Friday, March 8, 2013

Wow -- a cogent criticism

So – a commenter mentioned that it would be worthwhile to mention where in Religio Medici my little quotation comes from: It's Section XXIV of Part I. Widely available on line; I like Bartleby.

Sir Thomas Browne and demosclerosis

The august Instapundit links today to Mickey Kaus’s discussion of Walter Russell Mead, which leads to links to discussions of demosclerosis, a term invented by Jonathan Rauch in Demosclerosis: The Silent Killer of American Government (1994).

Basically, the idea is that the government is too big and does too much, so too many people are invested in and lobby for particular government programs, causing the true commonweal to be ignored.

But this is not a new problem. It happens in all large systems. For instance, in his Religio Medici (1643), Sir Thomas Browne wrote

Tis not a melancholy Utinam of my own, but the desires of better heads, that there were a general Synod; not to unite the incompatible difference of Religion, but for the benefit of learning, to reduce it as it lay at first, in a few and solid Authors; and to condemn to the fire those swarms and millions of Rhapsodies, begotten only to distract and abuse the weaker judgements of Scholars, and to maintain the trade and mystery of Typographers.

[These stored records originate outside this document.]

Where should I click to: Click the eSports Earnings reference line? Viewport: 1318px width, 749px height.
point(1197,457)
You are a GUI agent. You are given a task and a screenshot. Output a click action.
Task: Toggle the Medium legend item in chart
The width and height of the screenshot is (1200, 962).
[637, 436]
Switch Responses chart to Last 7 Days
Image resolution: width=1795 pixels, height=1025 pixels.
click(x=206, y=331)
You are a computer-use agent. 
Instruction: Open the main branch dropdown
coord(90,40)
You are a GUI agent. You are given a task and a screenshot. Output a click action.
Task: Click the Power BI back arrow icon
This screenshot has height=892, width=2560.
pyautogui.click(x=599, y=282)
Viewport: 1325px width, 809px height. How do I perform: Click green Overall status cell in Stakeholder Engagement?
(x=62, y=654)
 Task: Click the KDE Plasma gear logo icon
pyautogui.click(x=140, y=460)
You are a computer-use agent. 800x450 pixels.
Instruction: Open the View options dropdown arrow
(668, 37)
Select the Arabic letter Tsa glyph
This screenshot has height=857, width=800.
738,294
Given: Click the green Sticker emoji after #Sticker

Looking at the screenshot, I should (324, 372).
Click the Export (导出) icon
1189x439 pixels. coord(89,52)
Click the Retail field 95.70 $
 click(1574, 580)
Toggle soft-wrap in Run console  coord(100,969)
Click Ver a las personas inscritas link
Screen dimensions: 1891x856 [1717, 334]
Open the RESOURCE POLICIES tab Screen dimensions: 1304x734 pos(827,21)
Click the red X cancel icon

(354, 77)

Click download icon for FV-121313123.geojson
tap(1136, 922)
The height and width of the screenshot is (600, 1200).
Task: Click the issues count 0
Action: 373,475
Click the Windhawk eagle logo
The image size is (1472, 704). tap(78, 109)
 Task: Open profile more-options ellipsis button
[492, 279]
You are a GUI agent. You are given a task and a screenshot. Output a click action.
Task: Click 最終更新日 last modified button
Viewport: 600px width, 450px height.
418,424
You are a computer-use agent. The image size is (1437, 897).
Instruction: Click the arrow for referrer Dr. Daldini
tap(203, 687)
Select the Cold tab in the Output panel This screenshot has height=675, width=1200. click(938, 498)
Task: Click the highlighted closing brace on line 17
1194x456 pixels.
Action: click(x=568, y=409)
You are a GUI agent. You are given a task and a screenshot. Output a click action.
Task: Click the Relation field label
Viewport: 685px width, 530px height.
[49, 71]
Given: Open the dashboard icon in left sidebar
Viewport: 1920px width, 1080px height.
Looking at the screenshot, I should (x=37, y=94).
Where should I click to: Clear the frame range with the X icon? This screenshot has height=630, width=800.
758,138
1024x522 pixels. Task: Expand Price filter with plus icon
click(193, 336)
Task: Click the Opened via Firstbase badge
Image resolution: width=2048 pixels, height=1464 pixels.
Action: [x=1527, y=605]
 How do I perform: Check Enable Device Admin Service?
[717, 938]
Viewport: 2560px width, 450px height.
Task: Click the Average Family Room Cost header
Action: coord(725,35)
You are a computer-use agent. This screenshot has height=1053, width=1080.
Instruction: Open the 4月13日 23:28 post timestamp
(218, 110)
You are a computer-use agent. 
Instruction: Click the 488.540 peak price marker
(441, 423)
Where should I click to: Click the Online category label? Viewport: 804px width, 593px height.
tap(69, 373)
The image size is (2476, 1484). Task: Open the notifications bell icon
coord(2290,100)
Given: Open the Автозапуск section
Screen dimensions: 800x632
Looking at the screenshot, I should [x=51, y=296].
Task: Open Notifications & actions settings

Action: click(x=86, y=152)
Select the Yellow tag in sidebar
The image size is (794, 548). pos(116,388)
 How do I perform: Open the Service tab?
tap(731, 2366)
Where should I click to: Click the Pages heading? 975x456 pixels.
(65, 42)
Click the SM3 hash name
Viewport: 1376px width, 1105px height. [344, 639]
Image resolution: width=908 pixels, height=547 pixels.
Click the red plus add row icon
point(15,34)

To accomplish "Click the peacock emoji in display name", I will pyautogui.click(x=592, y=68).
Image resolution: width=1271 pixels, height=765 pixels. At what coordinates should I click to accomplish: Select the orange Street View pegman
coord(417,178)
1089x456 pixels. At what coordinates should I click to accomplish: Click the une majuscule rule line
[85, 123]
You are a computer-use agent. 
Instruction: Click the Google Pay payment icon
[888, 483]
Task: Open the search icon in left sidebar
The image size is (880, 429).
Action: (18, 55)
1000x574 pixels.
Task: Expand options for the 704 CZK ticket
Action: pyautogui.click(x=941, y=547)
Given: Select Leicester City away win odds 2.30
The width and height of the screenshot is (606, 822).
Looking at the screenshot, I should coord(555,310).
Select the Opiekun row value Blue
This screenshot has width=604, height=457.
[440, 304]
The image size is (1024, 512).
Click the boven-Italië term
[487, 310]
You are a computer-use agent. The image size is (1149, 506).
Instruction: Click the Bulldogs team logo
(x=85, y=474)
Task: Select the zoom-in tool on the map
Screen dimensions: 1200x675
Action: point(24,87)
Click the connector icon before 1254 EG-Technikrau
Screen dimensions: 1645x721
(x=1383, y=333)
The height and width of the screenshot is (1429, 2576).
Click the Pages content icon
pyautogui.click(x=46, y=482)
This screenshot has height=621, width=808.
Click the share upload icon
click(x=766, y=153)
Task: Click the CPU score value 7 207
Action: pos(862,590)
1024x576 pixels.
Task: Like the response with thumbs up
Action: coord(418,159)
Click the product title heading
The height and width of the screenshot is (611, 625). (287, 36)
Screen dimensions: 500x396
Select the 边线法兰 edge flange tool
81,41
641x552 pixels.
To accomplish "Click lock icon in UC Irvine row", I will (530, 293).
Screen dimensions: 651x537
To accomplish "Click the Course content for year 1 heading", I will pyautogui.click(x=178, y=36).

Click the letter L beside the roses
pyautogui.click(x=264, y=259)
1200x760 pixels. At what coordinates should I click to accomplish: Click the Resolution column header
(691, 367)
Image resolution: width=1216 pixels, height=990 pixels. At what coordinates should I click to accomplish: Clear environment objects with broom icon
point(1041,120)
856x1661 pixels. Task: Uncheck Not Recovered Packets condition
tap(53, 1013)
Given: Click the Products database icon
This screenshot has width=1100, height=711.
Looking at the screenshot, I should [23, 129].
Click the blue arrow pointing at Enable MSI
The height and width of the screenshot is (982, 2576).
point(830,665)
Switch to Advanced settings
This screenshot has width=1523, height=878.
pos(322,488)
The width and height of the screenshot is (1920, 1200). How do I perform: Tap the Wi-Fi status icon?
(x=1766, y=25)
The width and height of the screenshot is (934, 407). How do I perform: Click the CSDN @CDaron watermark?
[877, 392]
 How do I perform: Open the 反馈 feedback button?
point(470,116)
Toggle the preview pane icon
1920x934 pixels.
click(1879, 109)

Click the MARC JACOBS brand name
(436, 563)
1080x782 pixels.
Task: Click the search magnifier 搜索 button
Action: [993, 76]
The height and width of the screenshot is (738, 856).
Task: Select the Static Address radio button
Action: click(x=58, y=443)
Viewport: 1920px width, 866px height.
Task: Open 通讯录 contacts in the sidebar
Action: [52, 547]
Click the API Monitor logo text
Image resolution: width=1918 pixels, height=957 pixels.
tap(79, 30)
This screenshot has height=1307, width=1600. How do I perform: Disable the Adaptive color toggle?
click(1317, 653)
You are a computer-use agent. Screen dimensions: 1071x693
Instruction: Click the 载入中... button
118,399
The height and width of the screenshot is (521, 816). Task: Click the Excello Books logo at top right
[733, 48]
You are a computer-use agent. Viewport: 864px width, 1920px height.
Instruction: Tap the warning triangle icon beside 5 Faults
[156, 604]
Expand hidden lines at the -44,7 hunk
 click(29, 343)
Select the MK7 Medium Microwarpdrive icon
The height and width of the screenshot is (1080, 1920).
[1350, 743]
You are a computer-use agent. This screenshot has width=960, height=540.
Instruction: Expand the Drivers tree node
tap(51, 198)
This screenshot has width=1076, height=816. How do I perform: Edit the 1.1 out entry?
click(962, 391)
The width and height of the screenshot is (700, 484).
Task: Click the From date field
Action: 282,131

As a quondam typographer, I’ve long liked this sentiment. I have, more than once, added to the “swarms and millions of Rhapsodies” – books which, I can only hope, were never read and, if read, not remembered.

Of course, now there is hardly any typography left … and don't get me started on copy-editing and proofreading.

To return to my point: Let us reduce, not learning, but the Federal law “as it lay at first,” stripping from it that legislation which serves “only to distract and abuse the weaker judgements” of lawyers, judges, politicians, and pundits.

Monday, January 7, 2013

You didn't build that; you can't shoot that

I should begin by confessing that I do not own any firearms. I do, however, own two target bows, and, six weeks after I picked up my first real bow, I placed 50th in the NCAA nationals (then Title IX killed Men's Archery at my college *sigh*). And when I do go to a shooting range, I do tolerably well -- shooting is shooting, after all: though the mechanics change, the mind is the same.

However, my wife just got her rifle and pistol permits from the State of New Jersey ...

Reading the arguments for gun control, I was struck by a powerful sense of déjà vu. They are very similar to the Obama economic policy, which is aimed first to belittle and then to prevent unapproved entrepreneurial activity. Your economic role is, preferably, to be an employee or client of the government; failing that, you should do non-profit work; or work for a creative or academic industry; or, if nothing else fits, work for an approved large corporation (GM, Goldman Sachs, Solyndra, etc.).

If you insist on working for yourself, following your own ideas, then you will be punished -- first by thousands upon thousands of pages of Federal regulations, then by the tax code, and, finally, if you get through those, by societal disapprobation. (See, e.g., the roles of businessmen in Hollywood movies.)

In other words, the Obama doctrine has no room for people doing their own thing in the marketplace -- only in the bedroom. The marketplace must be carefully controlled, for everyone's mutual well-being, by the government and its "Gleichschaltung" businesses.

Similarly, so must violence be controlled: Just as you have no business coming up with your own ideas for economic activity, you have no business defending yourself. If you are accosted by a violent criminal, your only approved option is to call the police. If they somehow fail to arrive in time (when seconds count, the police are only minutes away), then it is your duty to die.

Unapproved defence, like unapproved business, can only lead to societal chaos.